Among the bold measures is a plan is to sell 500,000oz of spare capacity in its processing plants, including its smelter, base and precious metals refineries.

With CEO Ben Magara’s history as chairman of the Richards Bay Coal Terminal, where the port storage and loading facilities were owned by a number of companies that accessed the infrastructure on a pro rata basis, it is likely this could be the thinking in this strategy.

Mining companies that supply concentrate to the bigger companies that have the financial wherewithal to build the massively complex smelting and refining operations, generally lose about 15% of their contained metal in fees when they use those facilities.

Lonmin is offering these mining companies the opportunity to come in and buy an interest in the processing arm of its business, generating upfront cash that would allow it to fund its two key projects at the partially built K4 mine and the MK2 project at its Rowland mine.

Sibanye Gold, which has mines neighbouring those of Lonmin, could be a likely partner in such a scheme, wanting to control the flow of metal from mine to market.

Lonmin also spoke of bringing in funding partners for its K4 mine, which had achieved about 10% of its nameplate capacity before it was suspended due to funding difficulties. It would also consider funding partners for its MK2 project at Rowland.

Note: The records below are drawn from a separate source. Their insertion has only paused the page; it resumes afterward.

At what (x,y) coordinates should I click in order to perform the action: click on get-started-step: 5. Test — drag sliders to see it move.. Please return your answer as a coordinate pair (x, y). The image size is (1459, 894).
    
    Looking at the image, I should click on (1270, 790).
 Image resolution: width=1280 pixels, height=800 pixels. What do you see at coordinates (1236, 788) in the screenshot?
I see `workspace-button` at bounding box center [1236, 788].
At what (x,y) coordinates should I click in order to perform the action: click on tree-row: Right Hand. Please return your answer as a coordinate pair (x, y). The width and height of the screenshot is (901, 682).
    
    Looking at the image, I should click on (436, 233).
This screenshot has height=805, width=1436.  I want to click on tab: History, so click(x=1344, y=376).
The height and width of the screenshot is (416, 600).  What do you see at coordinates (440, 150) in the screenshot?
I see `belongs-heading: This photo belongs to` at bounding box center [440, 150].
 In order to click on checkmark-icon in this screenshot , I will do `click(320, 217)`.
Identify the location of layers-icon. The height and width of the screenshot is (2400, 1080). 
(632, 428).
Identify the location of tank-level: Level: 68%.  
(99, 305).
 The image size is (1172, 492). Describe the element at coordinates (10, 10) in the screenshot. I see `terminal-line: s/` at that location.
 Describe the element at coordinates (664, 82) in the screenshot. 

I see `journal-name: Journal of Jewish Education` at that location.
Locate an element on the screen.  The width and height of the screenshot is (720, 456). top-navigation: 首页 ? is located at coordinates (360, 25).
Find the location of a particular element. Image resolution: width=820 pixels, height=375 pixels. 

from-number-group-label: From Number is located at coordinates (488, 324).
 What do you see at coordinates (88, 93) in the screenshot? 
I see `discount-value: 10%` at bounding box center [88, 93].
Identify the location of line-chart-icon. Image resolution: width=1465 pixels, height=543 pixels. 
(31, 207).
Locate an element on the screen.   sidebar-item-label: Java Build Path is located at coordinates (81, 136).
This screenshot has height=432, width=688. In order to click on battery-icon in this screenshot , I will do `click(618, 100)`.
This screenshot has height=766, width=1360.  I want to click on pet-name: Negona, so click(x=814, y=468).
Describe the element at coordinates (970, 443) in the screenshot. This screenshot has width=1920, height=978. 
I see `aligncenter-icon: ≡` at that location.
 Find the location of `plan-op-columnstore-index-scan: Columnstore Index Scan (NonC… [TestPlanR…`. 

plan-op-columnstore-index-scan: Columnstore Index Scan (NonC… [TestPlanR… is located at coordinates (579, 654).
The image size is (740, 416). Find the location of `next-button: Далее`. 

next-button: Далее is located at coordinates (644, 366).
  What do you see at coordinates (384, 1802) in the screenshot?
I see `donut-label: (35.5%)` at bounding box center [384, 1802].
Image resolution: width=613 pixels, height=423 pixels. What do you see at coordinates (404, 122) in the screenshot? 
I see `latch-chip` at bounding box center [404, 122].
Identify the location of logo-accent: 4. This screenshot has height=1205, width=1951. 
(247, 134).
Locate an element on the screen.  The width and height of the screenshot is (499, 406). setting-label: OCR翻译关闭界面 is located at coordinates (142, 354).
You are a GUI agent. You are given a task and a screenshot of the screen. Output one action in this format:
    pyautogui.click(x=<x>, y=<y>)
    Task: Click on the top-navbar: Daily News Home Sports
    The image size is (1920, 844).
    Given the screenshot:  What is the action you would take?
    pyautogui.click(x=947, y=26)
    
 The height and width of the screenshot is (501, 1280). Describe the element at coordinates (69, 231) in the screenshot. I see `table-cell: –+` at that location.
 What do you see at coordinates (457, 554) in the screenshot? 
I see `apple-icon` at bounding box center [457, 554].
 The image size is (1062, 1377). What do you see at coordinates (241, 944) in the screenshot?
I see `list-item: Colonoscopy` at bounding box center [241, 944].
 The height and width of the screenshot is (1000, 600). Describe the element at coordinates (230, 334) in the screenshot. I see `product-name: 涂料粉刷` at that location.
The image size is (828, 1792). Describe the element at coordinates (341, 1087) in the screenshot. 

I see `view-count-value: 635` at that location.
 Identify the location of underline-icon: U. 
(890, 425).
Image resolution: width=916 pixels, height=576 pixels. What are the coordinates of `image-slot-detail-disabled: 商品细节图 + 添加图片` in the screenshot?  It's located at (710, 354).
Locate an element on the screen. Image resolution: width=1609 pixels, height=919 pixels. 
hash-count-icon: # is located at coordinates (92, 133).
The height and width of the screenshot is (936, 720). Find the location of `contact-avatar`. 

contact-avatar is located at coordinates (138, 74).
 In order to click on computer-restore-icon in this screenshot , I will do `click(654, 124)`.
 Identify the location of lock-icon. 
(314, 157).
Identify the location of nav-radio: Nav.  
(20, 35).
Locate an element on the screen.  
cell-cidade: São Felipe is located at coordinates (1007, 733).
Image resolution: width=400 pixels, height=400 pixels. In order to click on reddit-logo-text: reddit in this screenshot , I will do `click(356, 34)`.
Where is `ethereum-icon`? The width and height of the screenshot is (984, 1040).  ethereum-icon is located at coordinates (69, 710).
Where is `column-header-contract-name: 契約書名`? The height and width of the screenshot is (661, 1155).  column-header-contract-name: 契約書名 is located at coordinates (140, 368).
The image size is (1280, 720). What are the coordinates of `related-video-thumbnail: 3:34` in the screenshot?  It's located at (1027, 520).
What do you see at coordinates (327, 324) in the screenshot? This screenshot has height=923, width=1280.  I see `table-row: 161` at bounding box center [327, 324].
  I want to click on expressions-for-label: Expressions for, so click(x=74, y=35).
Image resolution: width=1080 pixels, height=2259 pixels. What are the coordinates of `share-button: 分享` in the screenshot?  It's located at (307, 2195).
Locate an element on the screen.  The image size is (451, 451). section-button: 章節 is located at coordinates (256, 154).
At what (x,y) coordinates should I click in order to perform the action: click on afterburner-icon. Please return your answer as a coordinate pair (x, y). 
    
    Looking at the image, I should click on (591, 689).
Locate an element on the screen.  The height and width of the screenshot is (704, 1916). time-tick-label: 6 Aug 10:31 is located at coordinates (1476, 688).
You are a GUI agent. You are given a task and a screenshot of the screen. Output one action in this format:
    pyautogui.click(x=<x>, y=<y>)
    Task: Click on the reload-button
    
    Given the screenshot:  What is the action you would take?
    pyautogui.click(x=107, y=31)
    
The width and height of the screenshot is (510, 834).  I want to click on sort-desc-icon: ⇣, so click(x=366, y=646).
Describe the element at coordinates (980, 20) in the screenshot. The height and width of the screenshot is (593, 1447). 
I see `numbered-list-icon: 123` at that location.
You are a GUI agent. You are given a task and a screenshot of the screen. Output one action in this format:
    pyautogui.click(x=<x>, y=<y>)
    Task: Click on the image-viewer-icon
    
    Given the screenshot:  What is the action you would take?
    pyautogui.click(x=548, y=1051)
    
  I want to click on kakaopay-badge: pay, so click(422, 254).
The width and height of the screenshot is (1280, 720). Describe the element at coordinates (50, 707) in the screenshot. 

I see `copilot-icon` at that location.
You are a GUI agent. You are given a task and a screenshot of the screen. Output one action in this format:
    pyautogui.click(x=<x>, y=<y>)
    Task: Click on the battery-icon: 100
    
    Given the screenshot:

Lonmin would consider a cash sale of its mothballed Limpopo mine and its undeveloped Akanani property, which is close to Anglo American Platinum’s enormously profitable open pit Mogalakwena mine.

In an environment in which 65% of SA’s platinum mines are unprofitable, it is questionable whether a funding partner would come from the producers. It could more likely be a user of the metal that wants to secure long-term supply in an industry in which investment in growth projects has slowed to a trickle, if not stopped altogether.

After Lonmin’s share price initially fell on the news on Monday morning, it was 1.2% higher at the close of the JSE.